→ **WHAT TO DO**
Reproduce the entries from the line containing "Click the handwritten Hugo signature" through the end of the entries, inclusive, exactly as they appear. Leave the pictures out.
* Start *
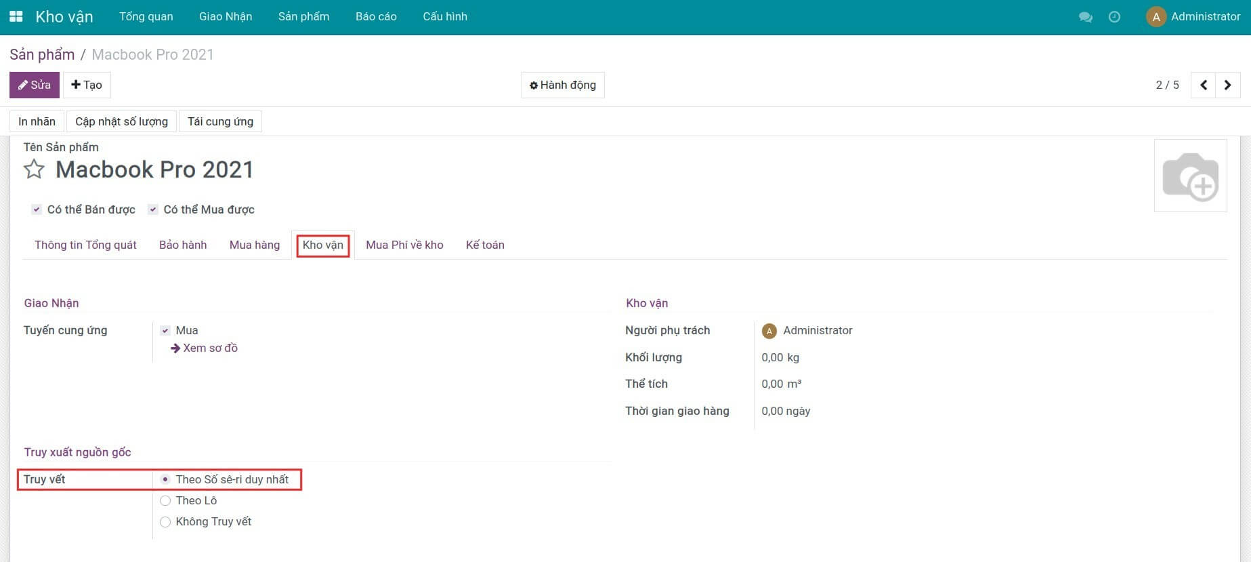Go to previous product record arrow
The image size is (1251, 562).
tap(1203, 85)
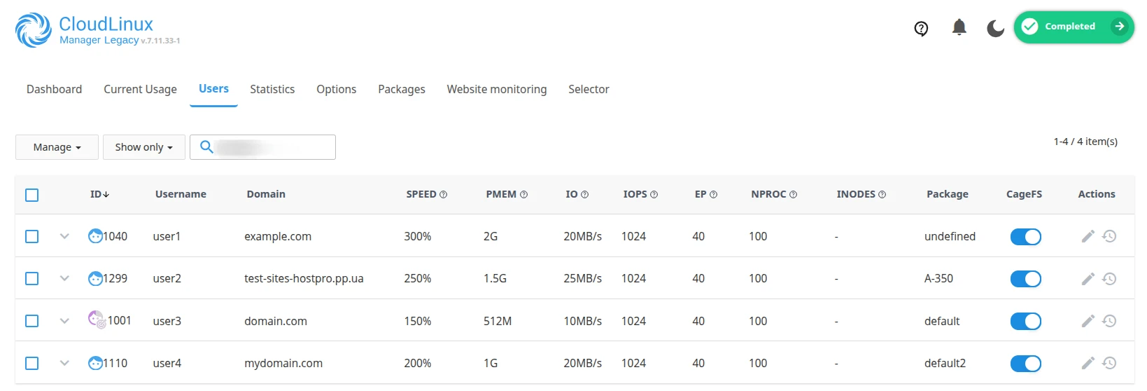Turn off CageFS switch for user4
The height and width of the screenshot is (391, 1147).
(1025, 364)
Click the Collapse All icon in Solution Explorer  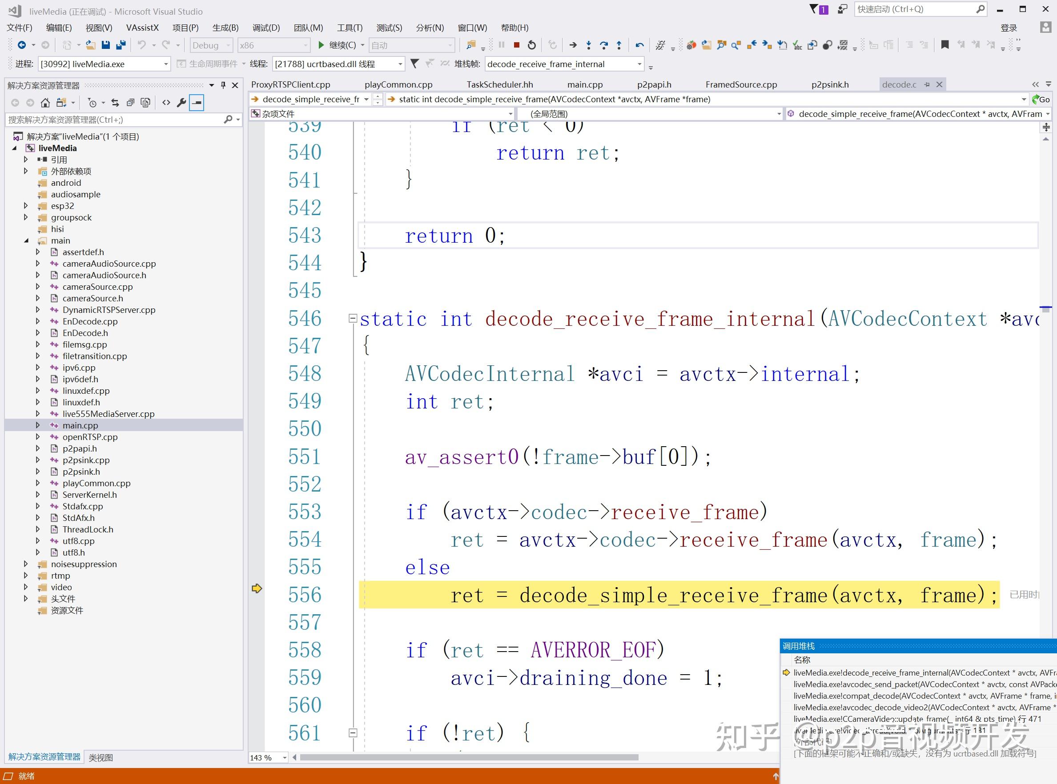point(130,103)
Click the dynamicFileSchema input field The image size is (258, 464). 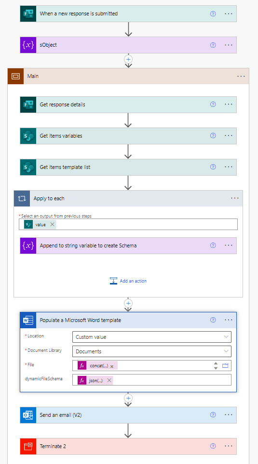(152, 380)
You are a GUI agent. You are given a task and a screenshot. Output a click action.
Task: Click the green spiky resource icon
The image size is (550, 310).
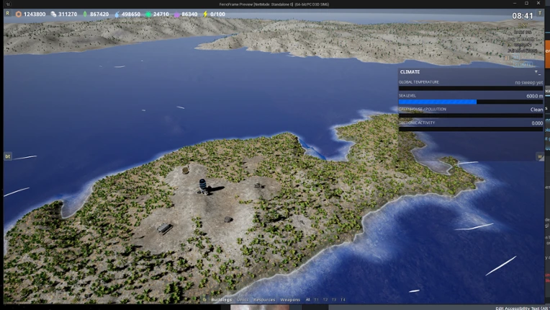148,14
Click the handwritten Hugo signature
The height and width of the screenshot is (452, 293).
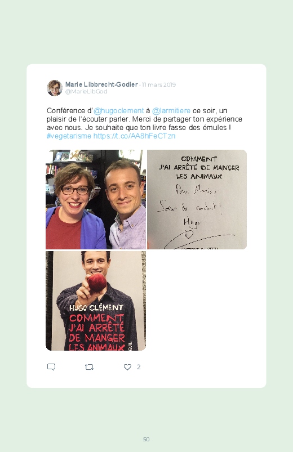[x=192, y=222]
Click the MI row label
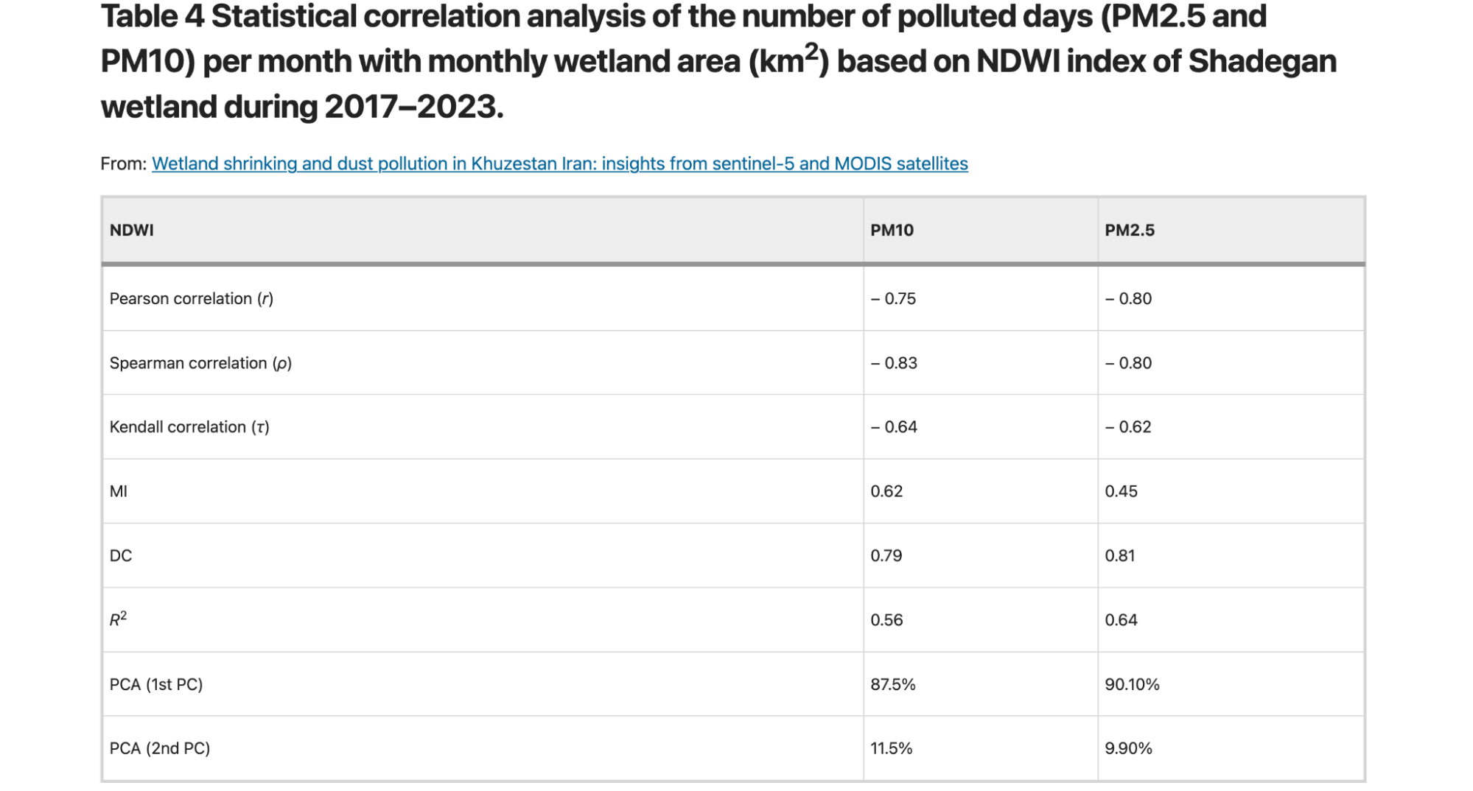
* End *
→ **SOLVED PROBLEM**
Click the handwritten Hugo signature
The height and width of the screenshot is (452, 293).
[x=192, y=222]
Click the MI row label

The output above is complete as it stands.